SUPPLIED RECORDS below:

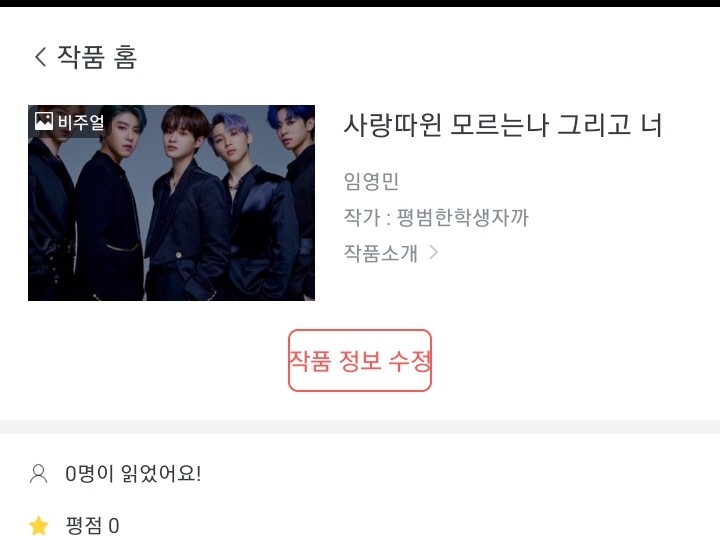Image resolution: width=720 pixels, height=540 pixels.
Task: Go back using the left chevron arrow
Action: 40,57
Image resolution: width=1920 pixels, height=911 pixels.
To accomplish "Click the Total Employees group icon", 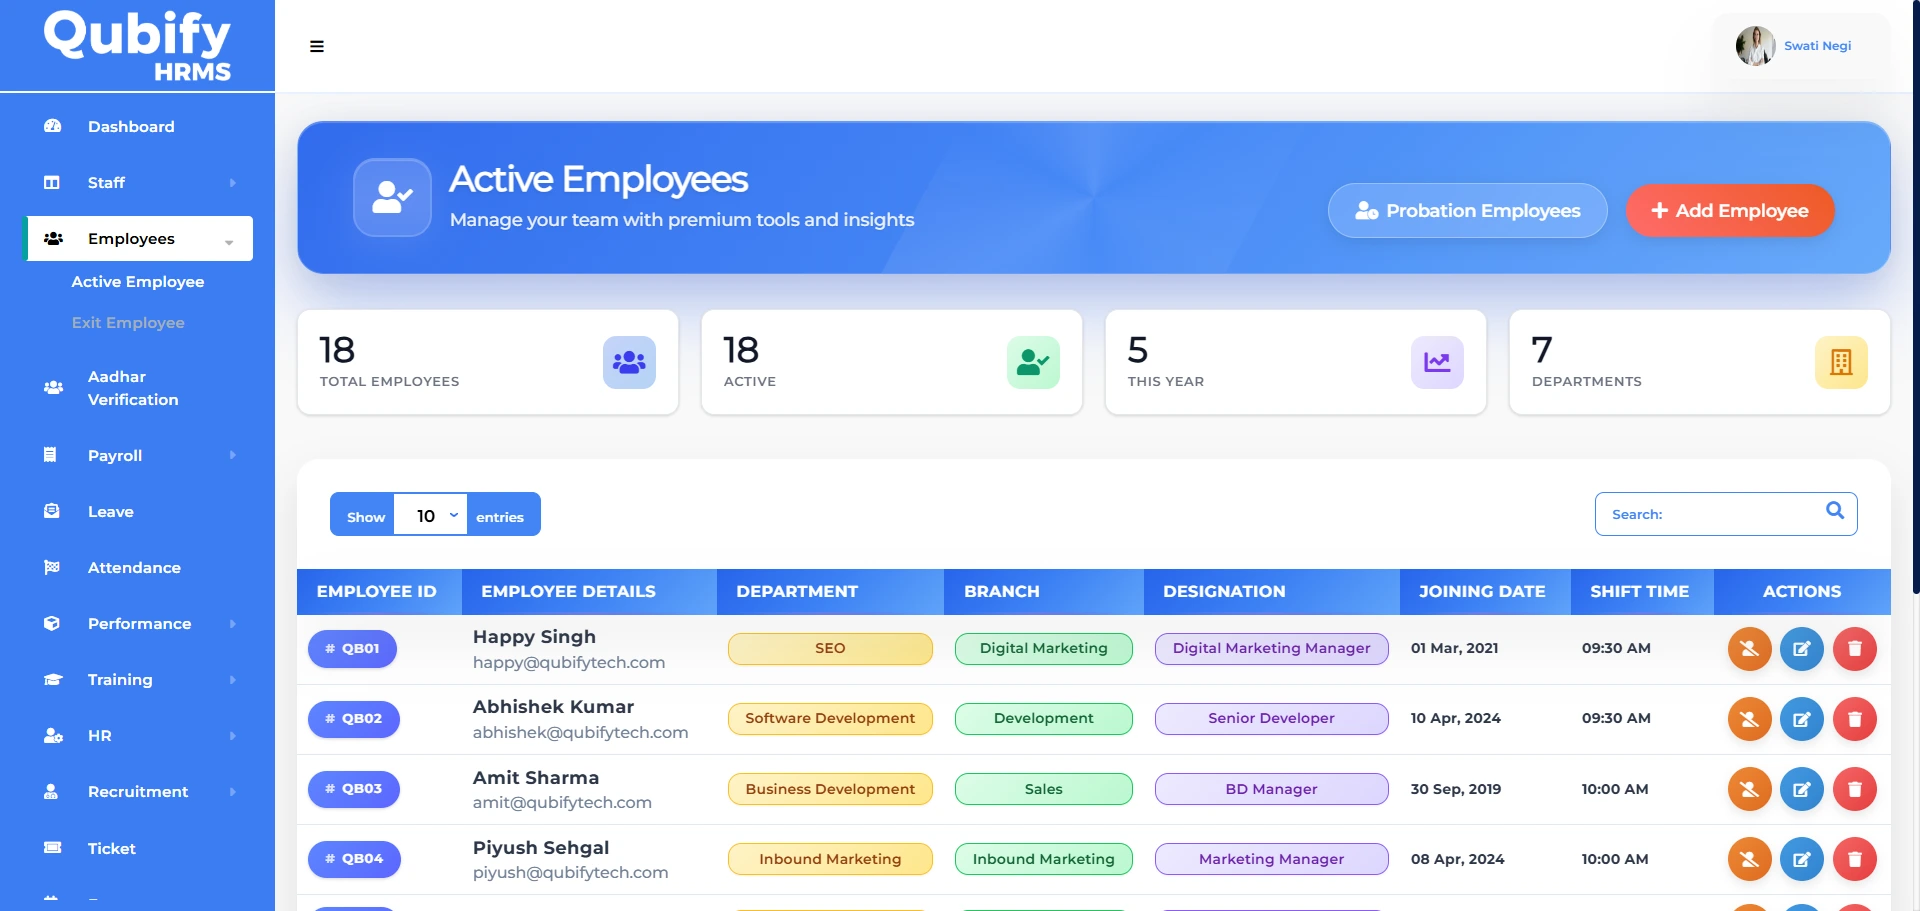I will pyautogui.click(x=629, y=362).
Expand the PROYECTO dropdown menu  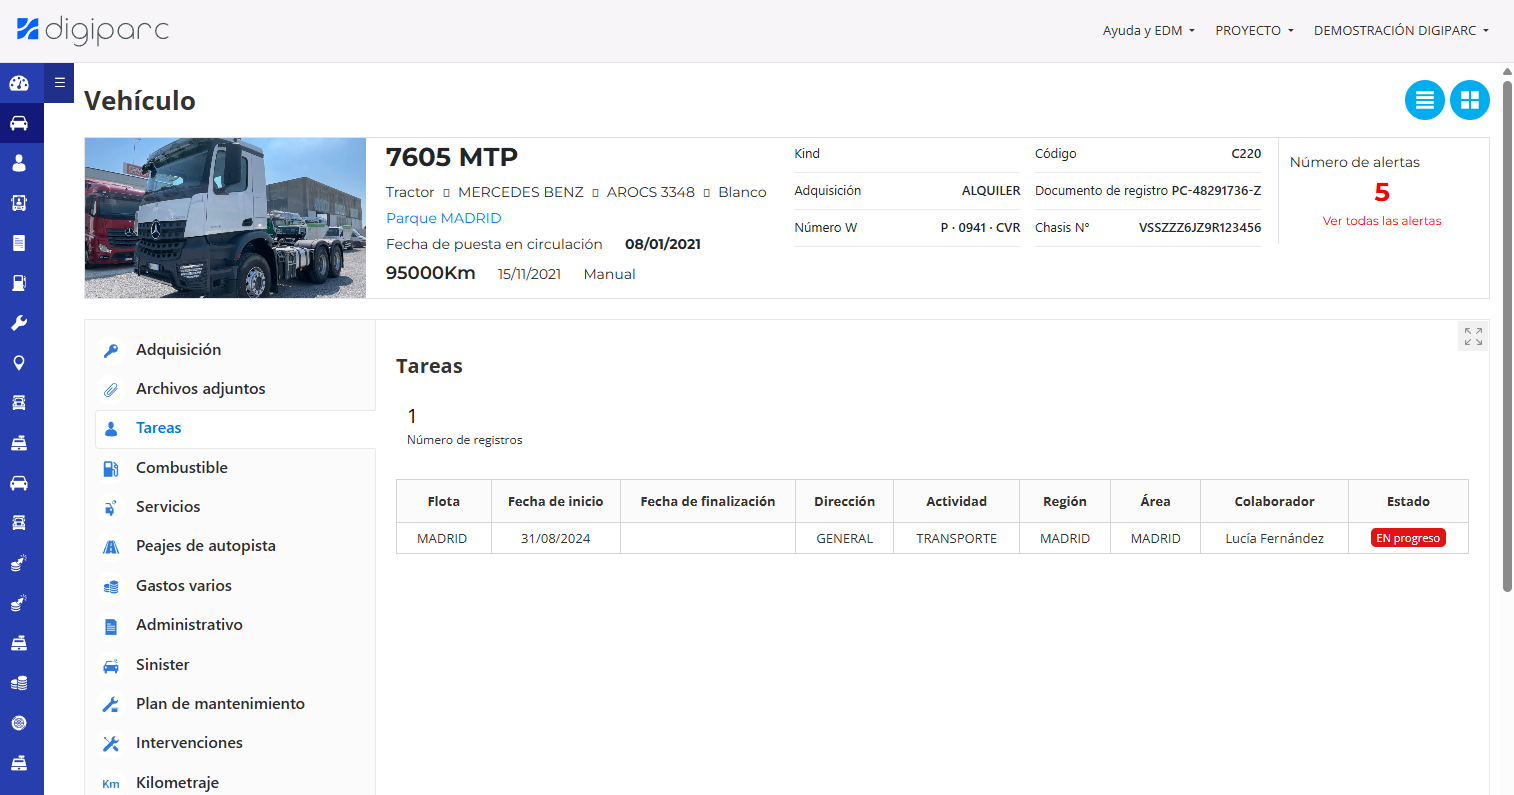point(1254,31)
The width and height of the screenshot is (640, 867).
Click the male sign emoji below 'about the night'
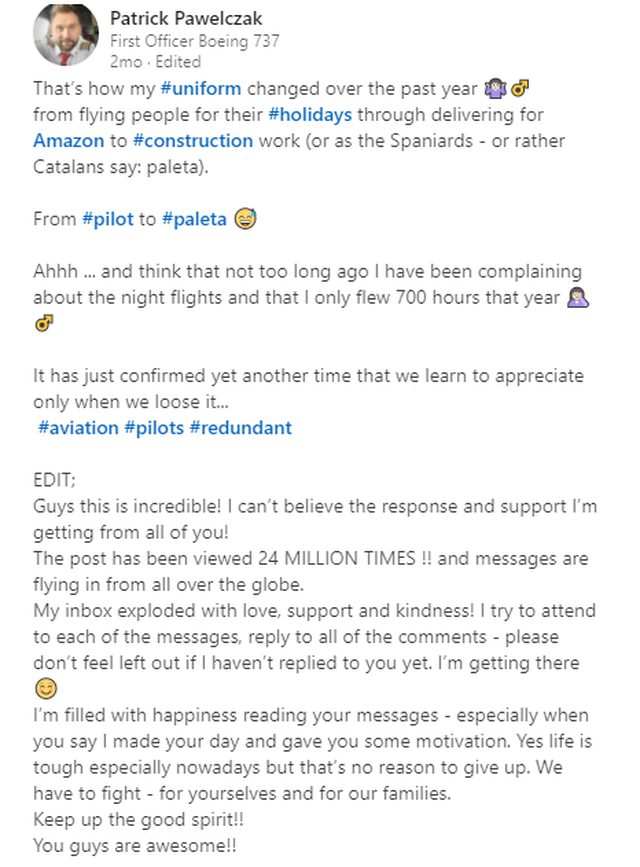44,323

End of SUPPLIED RECORDS.

* _EXERCISE BRIEF_:
Please copy the data above word for word, but only from the line that contains "The width and" through the final line, both included, and without the pictures.

* _SOLUTION FOR THIS TASK_:
The width and height of the screenshot is (640, 867).
Click the male sign emoji below 'about the night'
44,323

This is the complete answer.